Biz bu gece nerede yatacağını bilmeyen üç kişiyiz.
(…) Kapısının üstünde “emniyet odası” diye yazılı bir aralıkta yatacakmışız. Emniyet odasında neler bulunur? Tahmin edemezsiniz. Duvar dibine sıralanmış beş numaralı gaz lambası. Dolu ve boş gaz tenekeleri. Eski paçavralar. Elektrik söndüğü için bir lamba yaktılar. Denkleri acele acele açtık. İki gün iki geceden beri ilk defa yatağa yatacağız. Odanın dışarıya penceresi yok -malum ya “emniyet odası”- iki penceresi de başka bir odaya açılıyor. Bu pencereler de camsız. Baktıkları oda jandarmaların yemekhanesi, iki masa ve bir sürü yaramaz çocuğun şimendifercilik oynamak için dizdiklerini zannettirecek şekilde arka arkaya sıralanmış iskemleler. Derhal yattık. Kapıyı kilitlediler. Dışarıda nöbetçinin öksürüğü, nalçalı ve sert ayak ses-leri, çamurlu bir kasaba şehri. Odanın ismi (emniyet) ama tavan yok, gökyüzünü görüyoruz. Bulutların arasında unutulmuş bir yıldızı seyrederek uyuduk. Sabahlayın daha yorgun uyanmışız. (Kemal Tahir)

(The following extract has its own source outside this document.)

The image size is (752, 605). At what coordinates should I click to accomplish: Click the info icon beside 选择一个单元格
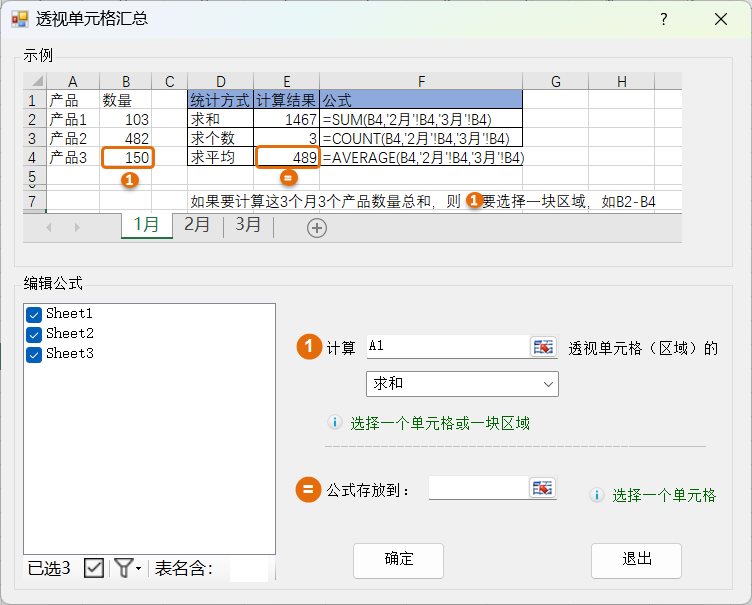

(…) İstanbul’dan Çankırı’ya kadar uzun ve müzmin, tren zelzelesiyle geldik. Gece zelzeleden yeni kurtulmuş gibi tavanı sahici yıldızlarla süslü bir karanlık odaya sığındık. Ve nihayet sabahlayın, sanki ansızın yer yarıldı ve biz toprağın içinde rutubetli bir mahzene düştük. Orada gömülüp kalacak mıydık? Hayır. İçimizde kalınlığında ki porfir taş duvarlara karşı beşeri yüreğin her şeyi eriten yumuşak ihtilali ayaklandı. “Bu duvarlar bizi öldüreceğine biz onları yere sereceğiz” dedik. Renkli kâğıtlar, tablolar, fotoğraflardan ibaret silahlarımızla hucüma geçdik. O zaman güzel sanatın gayet pratik, gayet konkret bir zaferine şahit olduk. Duvarları yenmiş, duvarları öldürmüştük. (Hikmet Kıvılcımlı)
(…)
Nâzım Hikmet,Kemal Tahir ve Hikmet Kıvılcımlı’nın birlikte kaleme aldığı bir mektuptan… Söz konusu mektup 16 Şubat 1940 tarihinde Semiha Berksoy’a yazılmıştır. (Nâzım Hikmet ve “Tosca”sı Semiha Berksoy, YKY, 2008, s.49-51)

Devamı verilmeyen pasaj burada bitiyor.